=== Objetivo de la tarea ===
En el texto sobre las hogueras de junio, ¿en qué orden llegaban las hogueras?

=== Fragmento seleccionado ===
↓↓↓

9 de octubre de 2008

Las hogueras

Las hogueras de junio eran el anticipo del verano. Primero llegaban las de San Antonio, luego las de San Juan y finalmente las de San Pedro. Pero cada hoguera tenía un trabajo previo de acarreo de trastos, de búsqueda de ramas caídas y de robo de piñas de millo en las fincas cercanas. Podíamos haber cogido las piñas en nuestras casas o haberlas comprado en la tienda de la esquina, pero las que nos sabían eran las que cogíamos actuando como bandoleros según atardecía y contábamos con la complicidad de la noche. Esas piñas, una vez pasadas por las brasas y la salmuera, tenían el sabor de una aventura que para nosotros entonces era comparable a la que vivía cualquiera de los personajes de Salgari.

Las hogueras anunciaban el final de las clases y se convertían en la antesala de muchas semanas de libertad y de juegos sin horarios o deberes colegiales que acabaran nublando la tarde. No sabíamos nada de rituales o de solsticios. Lo único que hacíamos era competir con los vecinos para ver quién lograba el fuego más espectacular, llamativo y duradero. Eso sí, los más galletones nos enseñaban siempre a elegir la ubicación y a tomar toda clase de precauciones para no acabar provocando un incendio. Pasaba lo mismo que con el mar, al que nunca le tuvimos miedo, pero sí mucho respeto. Digamos que convivíamos con la naturaleza más cercana entre atavismos que conllevaban su cuidado.

↑↑↑

=== Material proporcionado ===
↓↓↓

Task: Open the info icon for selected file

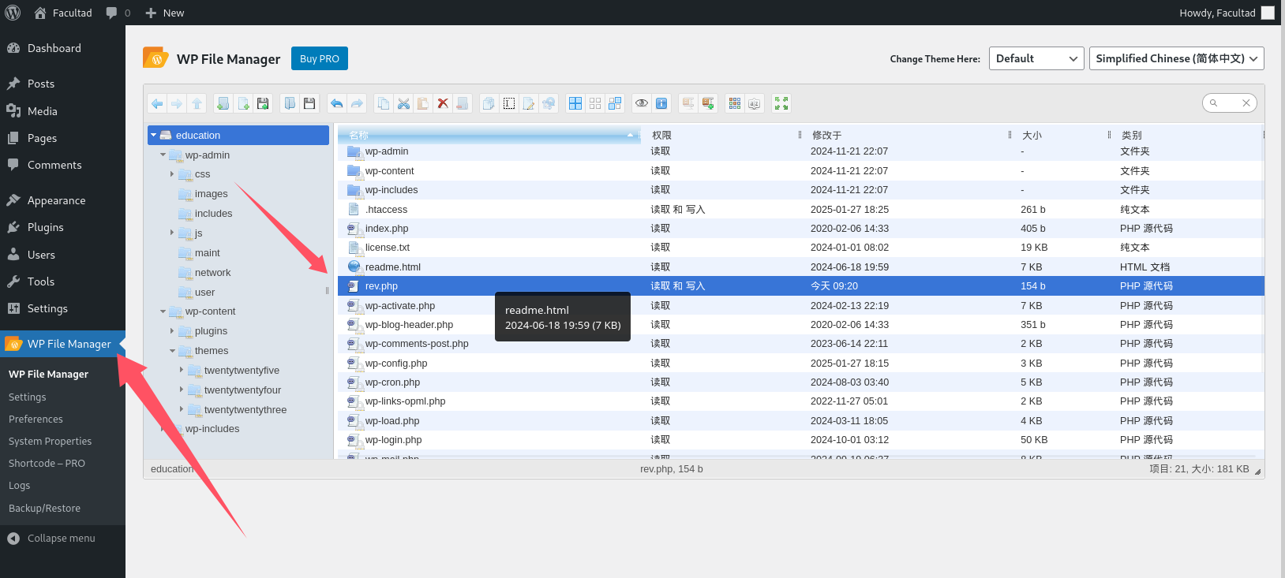Action: 661,103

↑↑↑

=== Tarea completada ===
Primero las de San Antonio, luego las de San Juan y finalmente las de San Pedro.